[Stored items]
☆ ☆ ☆ ☆

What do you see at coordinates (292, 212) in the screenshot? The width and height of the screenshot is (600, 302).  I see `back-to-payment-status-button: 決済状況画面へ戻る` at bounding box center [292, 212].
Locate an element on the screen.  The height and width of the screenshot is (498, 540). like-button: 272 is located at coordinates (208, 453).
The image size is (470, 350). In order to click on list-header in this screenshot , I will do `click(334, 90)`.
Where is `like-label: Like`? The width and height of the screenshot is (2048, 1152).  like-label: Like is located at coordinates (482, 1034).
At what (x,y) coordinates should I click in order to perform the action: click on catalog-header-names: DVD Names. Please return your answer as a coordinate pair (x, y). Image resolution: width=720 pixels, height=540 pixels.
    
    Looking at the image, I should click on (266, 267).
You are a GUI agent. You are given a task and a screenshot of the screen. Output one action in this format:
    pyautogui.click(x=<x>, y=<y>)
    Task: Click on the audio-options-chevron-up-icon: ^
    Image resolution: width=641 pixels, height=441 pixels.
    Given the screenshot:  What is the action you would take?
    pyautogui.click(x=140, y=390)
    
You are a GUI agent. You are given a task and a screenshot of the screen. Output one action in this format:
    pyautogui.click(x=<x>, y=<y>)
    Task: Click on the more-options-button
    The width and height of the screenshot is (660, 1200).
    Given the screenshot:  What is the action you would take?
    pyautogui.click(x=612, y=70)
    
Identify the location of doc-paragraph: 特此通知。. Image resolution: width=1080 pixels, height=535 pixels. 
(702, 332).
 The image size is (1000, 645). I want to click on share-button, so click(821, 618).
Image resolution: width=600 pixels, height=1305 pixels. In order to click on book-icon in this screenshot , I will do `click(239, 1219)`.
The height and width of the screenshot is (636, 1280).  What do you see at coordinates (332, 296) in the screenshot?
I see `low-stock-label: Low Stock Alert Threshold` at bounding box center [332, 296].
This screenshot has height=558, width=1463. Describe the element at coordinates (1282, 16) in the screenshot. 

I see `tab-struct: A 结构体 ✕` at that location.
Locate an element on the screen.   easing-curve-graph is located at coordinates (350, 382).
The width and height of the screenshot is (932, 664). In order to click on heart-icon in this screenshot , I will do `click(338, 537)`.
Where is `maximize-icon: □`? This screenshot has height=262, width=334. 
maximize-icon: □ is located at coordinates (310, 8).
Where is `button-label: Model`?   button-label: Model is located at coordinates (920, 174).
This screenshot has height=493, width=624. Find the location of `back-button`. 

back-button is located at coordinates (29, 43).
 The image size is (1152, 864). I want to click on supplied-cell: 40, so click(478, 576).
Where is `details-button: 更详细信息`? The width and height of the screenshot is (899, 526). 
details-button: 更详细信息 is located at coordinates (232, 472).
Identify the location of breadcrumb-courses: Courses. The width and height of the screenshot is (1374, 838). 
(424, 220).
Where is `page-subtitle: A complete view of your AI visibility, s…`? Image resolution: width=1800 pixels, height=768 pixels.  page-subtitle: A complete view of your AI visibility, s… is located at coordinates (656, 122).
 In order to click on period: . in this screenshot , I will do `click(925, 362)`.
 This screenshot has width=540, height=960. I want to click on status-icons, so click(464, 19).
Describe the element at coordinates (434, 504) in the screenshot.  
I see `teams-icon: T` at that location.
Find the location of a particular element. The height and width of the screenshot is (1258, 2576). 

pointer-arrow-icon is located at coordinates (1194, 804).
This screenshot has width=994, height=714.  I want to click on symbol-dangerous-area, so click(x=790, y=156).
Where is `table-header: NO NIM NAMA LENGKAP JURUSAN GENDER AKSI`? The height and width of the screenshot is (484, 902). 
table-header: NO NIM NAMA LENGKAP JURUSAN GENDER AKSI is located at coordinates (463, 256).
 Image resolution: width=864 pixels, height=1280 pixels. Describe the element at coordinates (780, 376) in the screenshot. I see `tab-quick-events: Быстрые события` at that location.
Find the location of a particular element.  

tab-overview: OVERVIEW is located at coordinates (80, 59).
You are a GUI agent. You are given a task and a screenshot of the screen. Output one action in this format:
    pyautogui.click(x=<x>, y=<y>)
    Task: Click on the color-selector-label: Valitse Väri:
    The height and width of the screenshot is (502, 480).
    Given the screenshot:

☆ ☆ ☆ ☆

Retype every line of the listing above without any change.

▶ Exercise answer:
What do you see at coordinates (292, 212) in the screenshot? The width and height of the screenshot is (600, 302).  I see `back-to-payment-status-button: 決済状況画面へ戻る` at bounding box center [292, 212].
Locate an element on the screen.  The height and width of the screenshot is (498, 540). like-button: 272 is located at coordinates (208, 453).
The image size is (470, 350). In order to click on list-header in this screenshot , I will do `click(334, 90)`.
Where is `like-label: Like`? The width and height of the screenshot is (2048, 1152).  like-label: Like is located at coordinates (482, 1034).
At what (x,y) coordinates should I click in order to perform the action: click on catalog-header-names: DVD Names. Please return your answer as a coordinate pair (x, y). Image resolution: width=720 pixels, height=540 pixels.
    
    Looking at the image, I should click on (266, 267).
You are a GUI agent. You are given a task and a screenshot of the screen. Output one action in this format:
    pyautogui.click(x=<x>, y=<y>)
    Task: Click on the audio-options-chevron-up-icon: ^
    Image resolution: width=641 pixels, height=441 pixels.
    Given the screenshot:  What is the action you would take?
    pyautogui.click(x=140, y=390)
    
You are a GUI agent. You are given a task and a screenshot of the screen. Output one action in this format:
    pyautogui.click(x=<x>, y=<y>)
    Task: Click on the more-options-button
    The width and height of the screenshot is (660, 1200).
    Given the screenshot:  What is the action you would take?
    pyautogui.click(x=612, y=70)
    
Identify the location of doc-paragraph: 特此通知。. Image resolution: width=1080 pixels, height=535 pixels. 
(702, 332).
 The image size is (1000, 645). I want to click on share-button, so click(821, 618).
Image resolution: width=600 pixels, height=1305 pixels. In order to click on book-icon in this screenshot , I will do `click(239, 1219)`.
The height and width of the screenshot is (636, 1280).  What do you see at coordinates (332, 296) in the screenshot?
I see `low-stock-label: Low Stock Alert Threshold` at bounding box center [332, 296].
This screenshot has height=558, width=1463. Describe the element at coordinates (1282, 16) in the screenshot. 

I see `tab-struct: A 结构体 ✕` at that location.
Locate an element on the screen.   easing-curve-graph is located at coordinates (350, 382).
The width and height of the screenshot is (932, 664). In order to click on heart-icon in this screenshot , I will do `click(338, 537)`.
Where is `maximize-icon: □`? This screenshot has height=262, width=334. 
maximize-icon: □ is located at coordinates (310, 8).
Where is `button-label: Model`?   button-label: Model is located at coordinates (920, 174).
This screenshot has height=493, width=624. Find the location of `back-button`. 

back-button is located at coordinates (29, 43).
 The image size is (1152, 864). I want to click on supplied-cell: 40, so click(478, 576).
Where is `details-button: 更详细信息`? The width and height of the screenshot is (899, 526). 
details-button: 更详细信息 is located at coordinates (232, 472).
Identify the location of breadcrumb-courses: Courses. The width and height of the screenshot is (1374, 838). 
(424, 220).
Where is `page-subtitle: A complete view of your AI visibility, s…`? Image resolution: width=1800 pixels, height=768 pixels.  page-subtitle: A complete view of your AI visibility, s… is located at coordinates (656, 122).
 In order to click on period: . in this screenshot , I will do `click(925, 362)`.
 This screenshot has width=540, height=960. I want to click on status-icons, so click(464, 19).
Describe the element at coordinates (434, 504) in the screenshot.  
I see `teams-icon: T` at that location.
Find the location of a particular element. The height and width of the screenshot is (1258, 2576). 

pointer-arrow-icon is located at coordinates (1194, 804).
This screenshot has width=994, height=714.  I want to click on symbol-dangerous-area, so click(x=790, y=156).
Where is `table-header: NO NIM NAMA LENGKAP JURUSAN GENDER AKSI`? The height and width of the screenshot is (484, 902). 
table-header: NO NIM NAMA LENGKAP JURUSAN GENDER AKSI is located at coordinates (463, 256).
 Image resolution: width=864 pixels, height=1280 pixels. Describe the element at coordinates (780, 376) in the screenshot. I see `tab-quick-events: Быстрые события` at that location.
Find the location of a particular element.  

tab-overview: OVERVIEW is located at coordinates (80, 59).
You are a GUI agent. You are given a task and a screenshot of the screen. Output one action in this format:
    pyautogui.click(x=<x>, y=<y>)
    Task: Click on the color-selector-label: Valitse Väri:
    The height and width of the screenshot is (502, 480).
    Given the screenshot:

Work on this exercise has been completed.